◆ **Your instructions**:
Omit every picture while repeating the entries exactly.
---- Dataset
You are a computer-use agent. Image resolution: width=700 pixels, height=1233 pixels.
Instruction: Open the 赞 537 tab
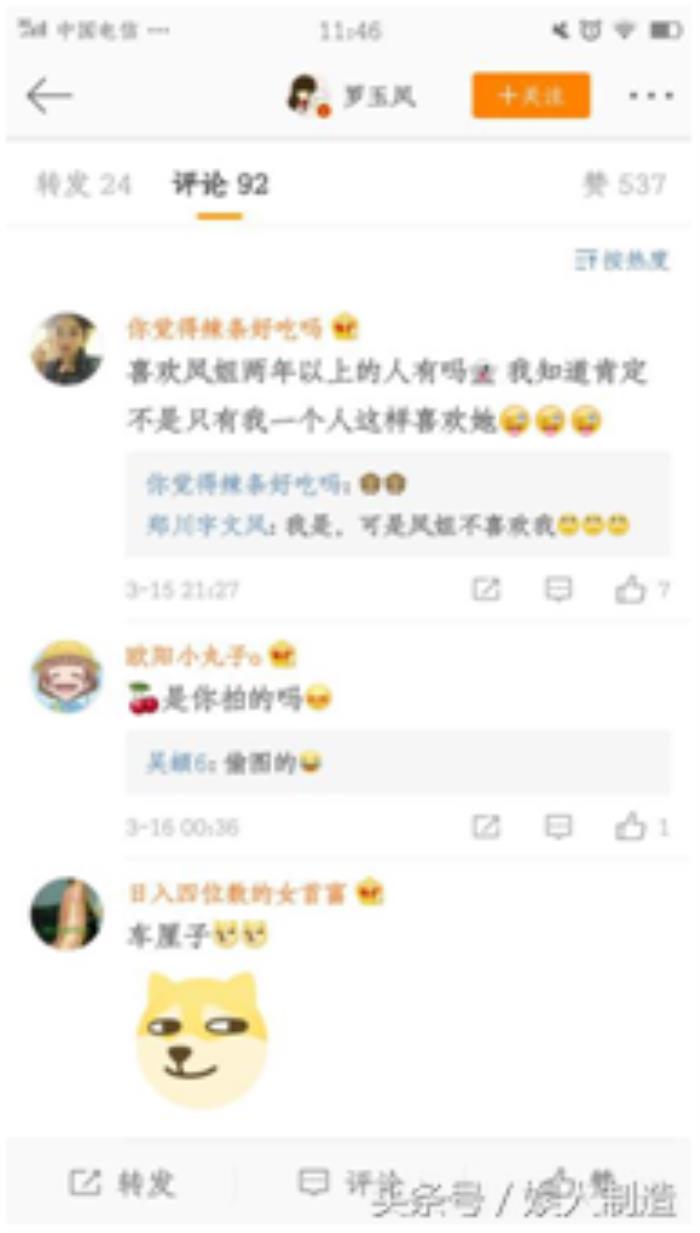tap(624, 185)
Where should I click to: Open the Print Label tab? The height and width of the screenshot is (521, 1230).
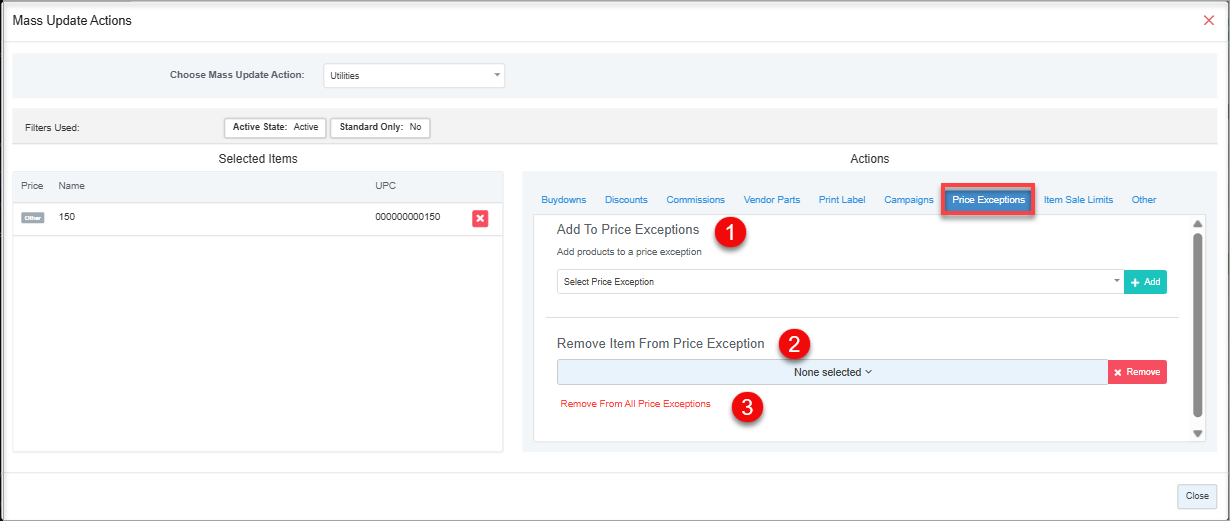click(841, 200)
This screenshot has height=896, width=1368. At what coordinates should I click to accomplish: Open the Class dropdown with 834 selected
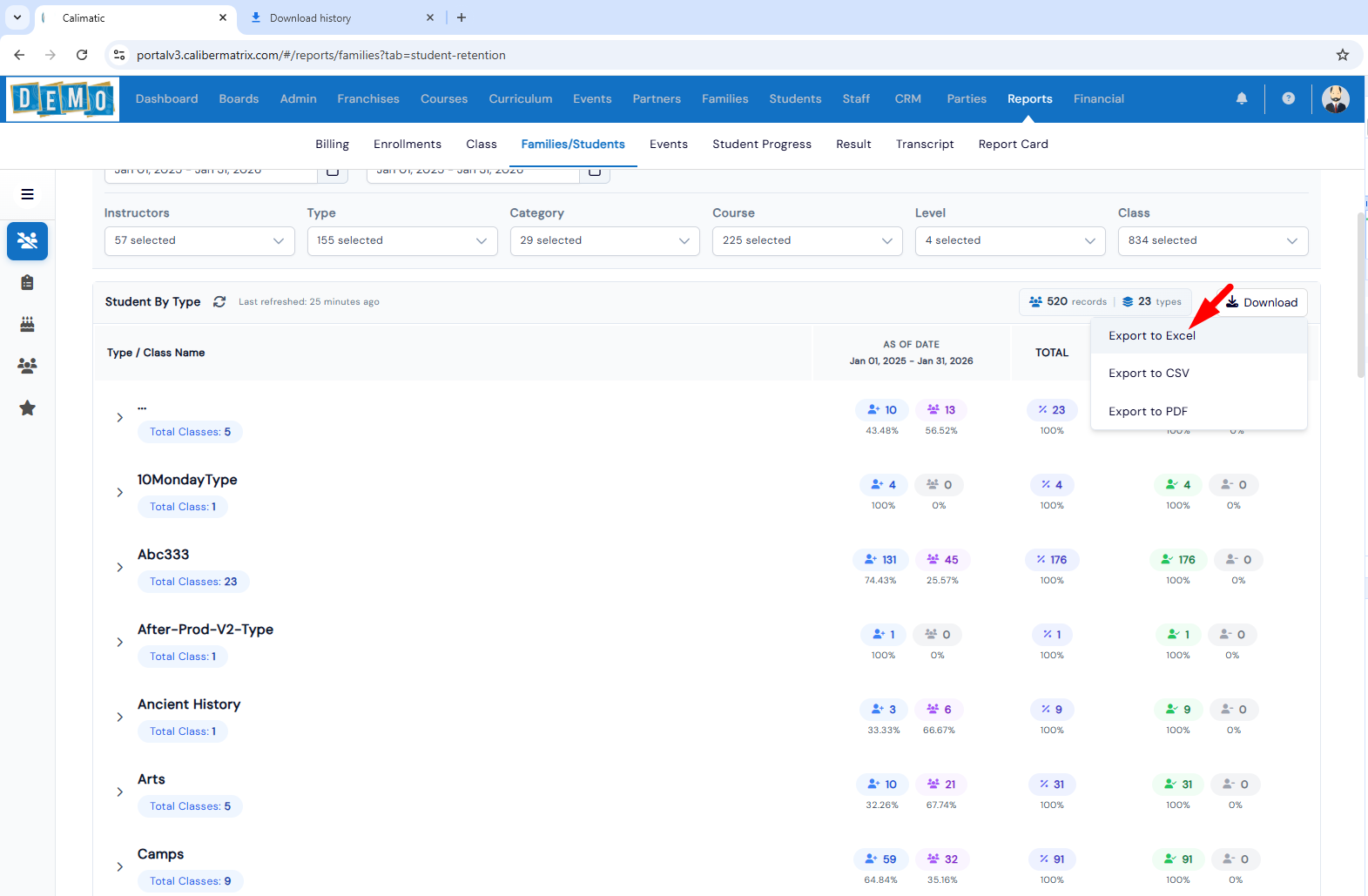[x=1212, y=240]
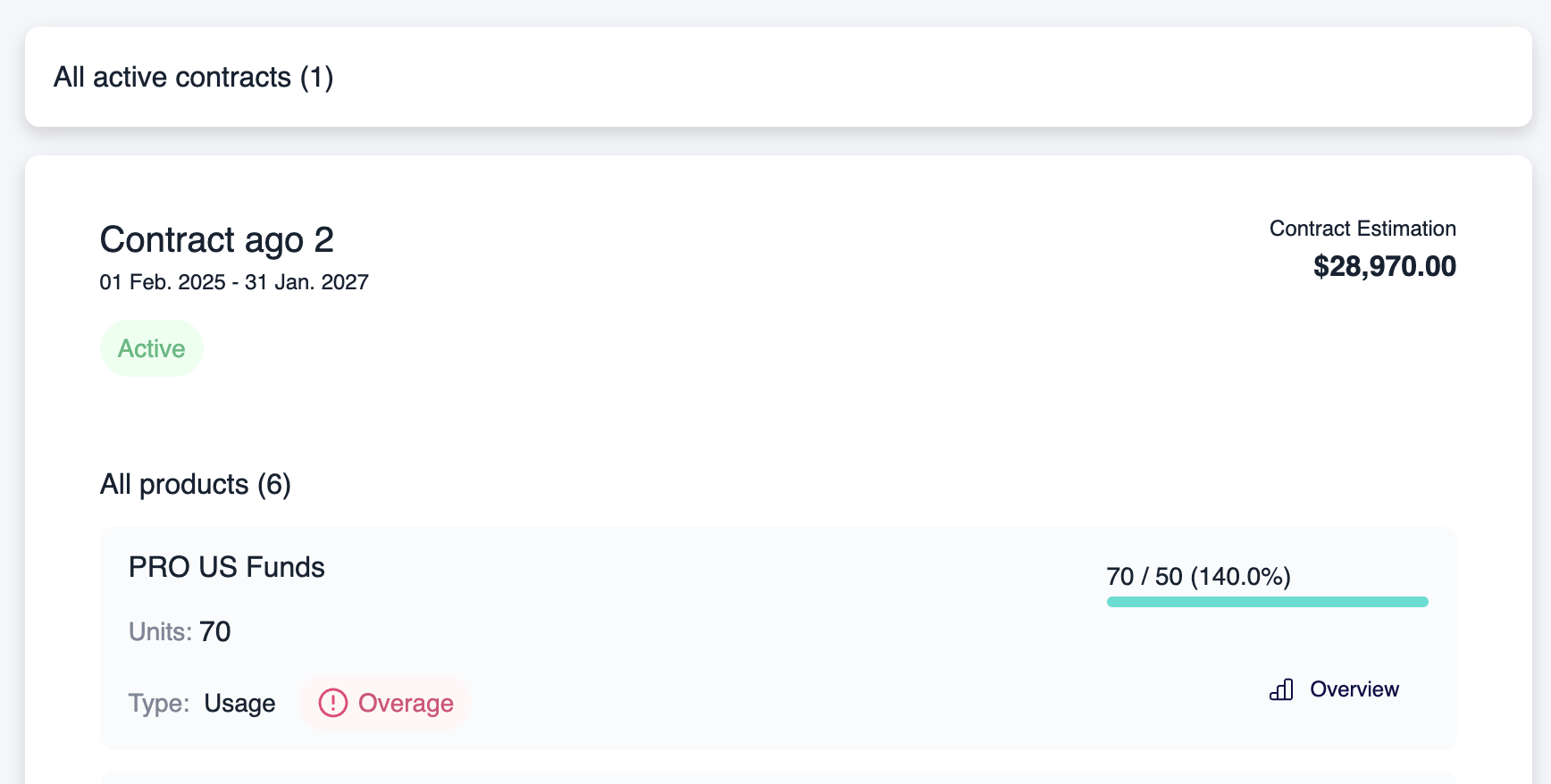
--------
◆ **Answer box**:
You are a computer-use agent. Image resolution: width=700 pixels, height=1233 pixels.
Instruction: Open the 赞 537 tab
tap(624, 185)
Where should I click to: Open the Print Label tab? The height and width of the screenshot is (521, 1230).
click(841, 200)
This screenshot has height=896, width=1368. At what coordinates should I click to accomplish: Open the Class dropdown with 834 selected
[x=1212, y=240]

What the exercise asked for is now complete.